- [PROBLEM]:
An exact copy of the entries below is needed, with every picture left out.

□ □ □ □ □ □ □

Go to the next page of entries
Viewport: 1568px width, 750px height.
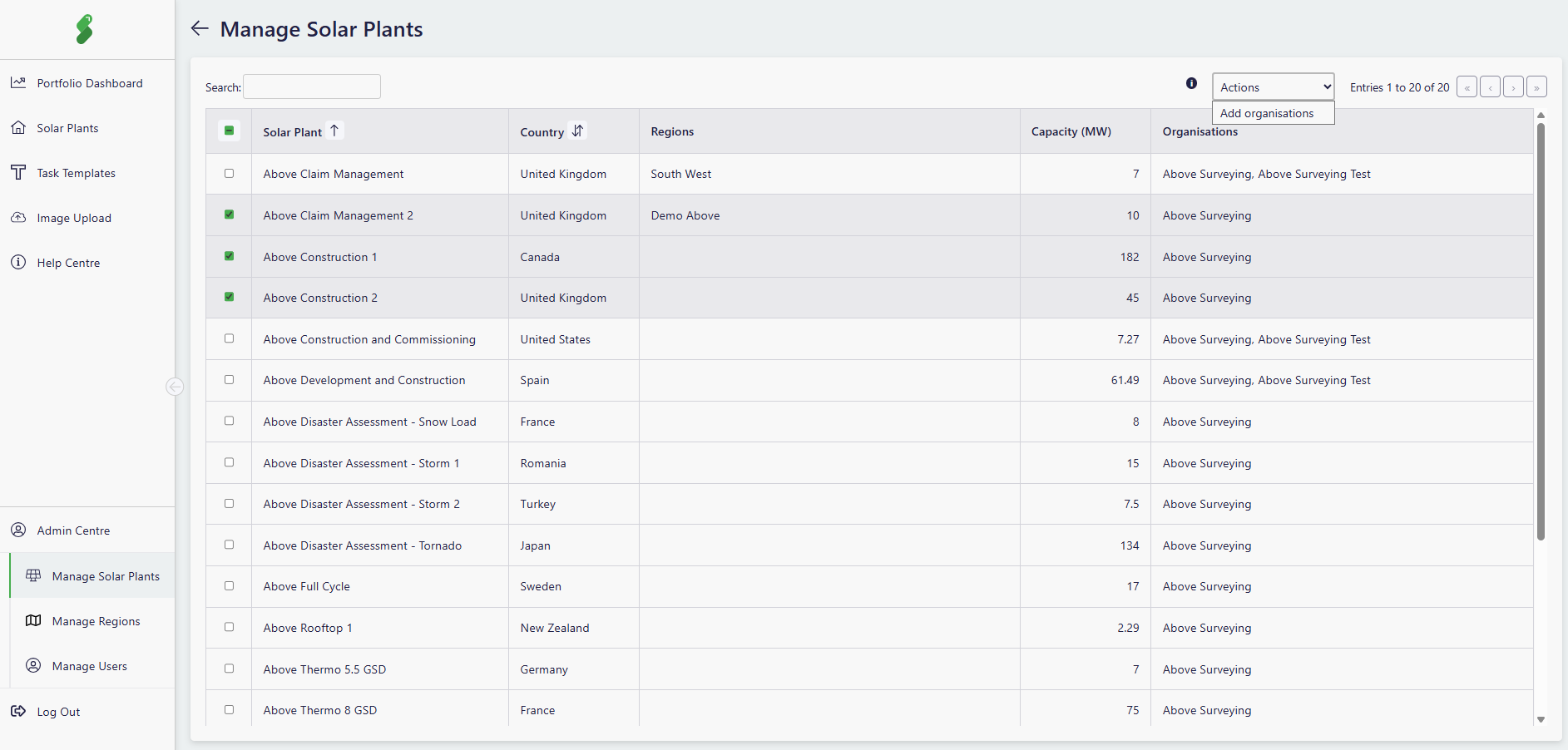coord(1513,87)
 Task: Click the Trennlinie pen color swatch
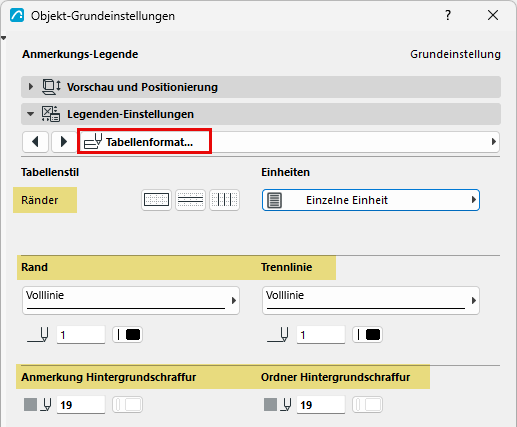[x=367, y=335]
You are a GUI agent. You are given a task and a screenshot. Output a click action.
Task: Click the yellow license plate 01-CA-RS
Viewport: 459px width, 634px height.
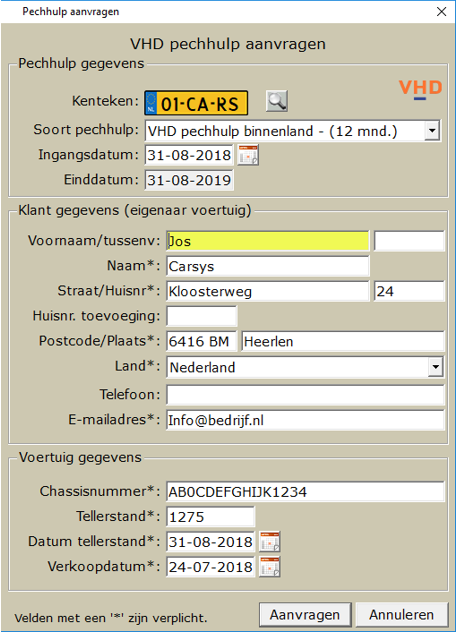coord(196,104)
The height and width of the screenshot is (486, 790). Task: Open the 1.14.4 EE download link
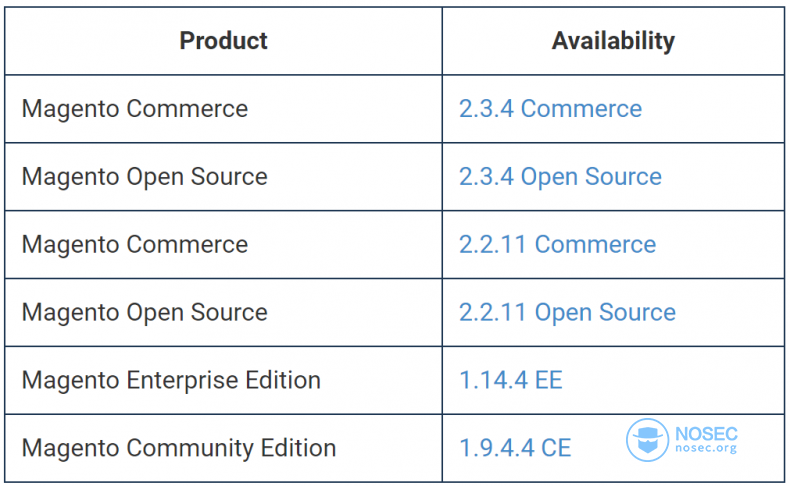pyautogui.click(x=510, y=380)
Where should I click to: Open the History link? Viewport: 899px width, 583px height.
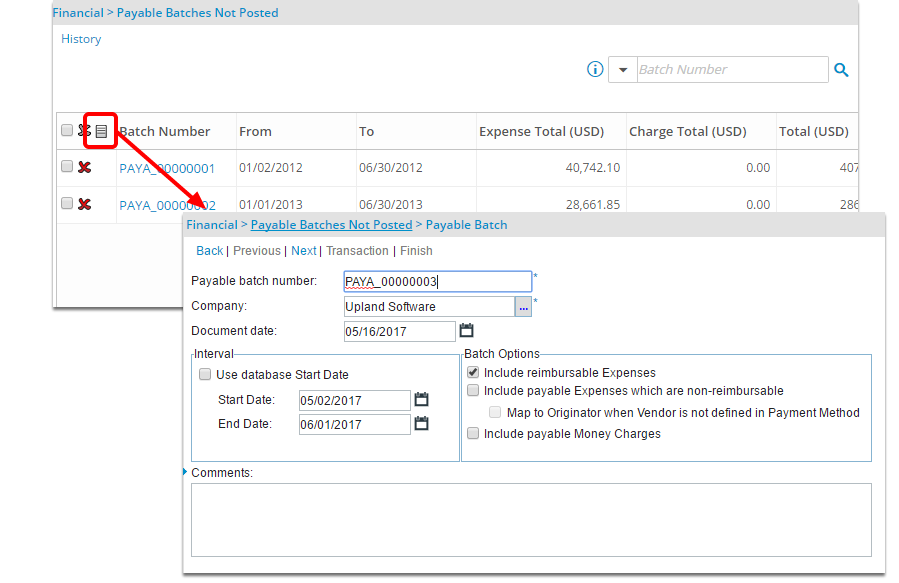[x=81, y=39]
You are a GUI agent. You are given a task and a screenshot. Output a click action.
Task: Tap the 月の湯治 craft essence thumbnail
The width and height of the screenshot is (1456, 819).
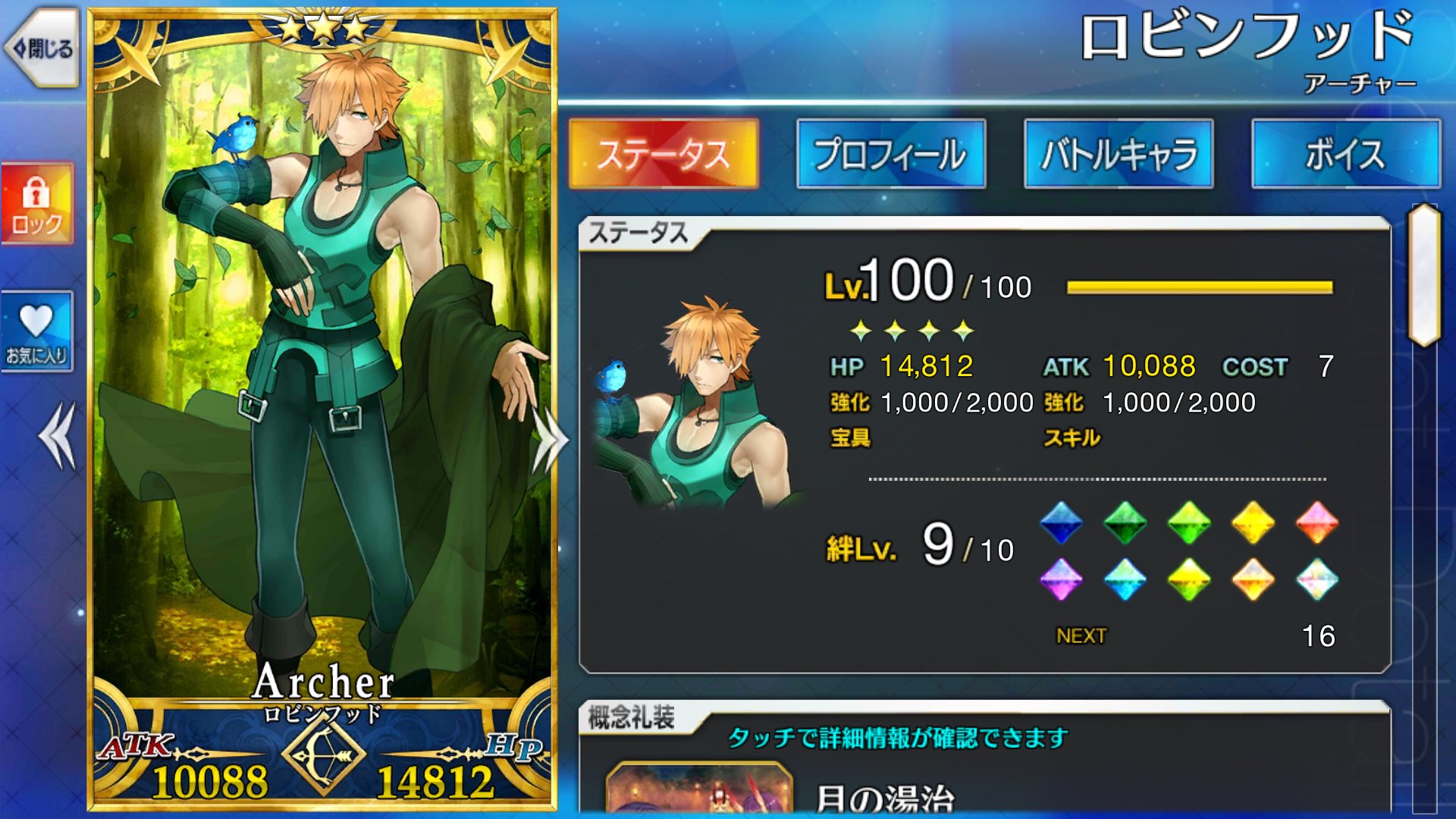click(699, 789)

□ □ □ □ □ □ □

- [YOUR RESPONSE]:
Go to the next page of entries
Viewport: 1568px width, 750px height.
coord(1513,87)
 Task: Click the Trennlinie pen color swatch
[x=367, y=335]
You are a GUI agent. You are given a task and a screenshot. Output a click action.
Task: Click the yellow license plate 01-CA-RS
Viewport: 459px width, 634px height.
coord(196,104)
The height and width of the screenshot is (486, 790). Task: Open the 1.14.4 EE download link
pyautogui.click(x=510, y=380)
Where should I click to: Open the History link? Viewport: 899px width, 583px height.
[x=81, y=39]
You are a GUI agent. You are given a task and a screenshot. Output a click action.
Task: Tap the 月の湯治 craft essence thumbnail
The width and height of the screenshot is (1456, 819).
click(699, 789)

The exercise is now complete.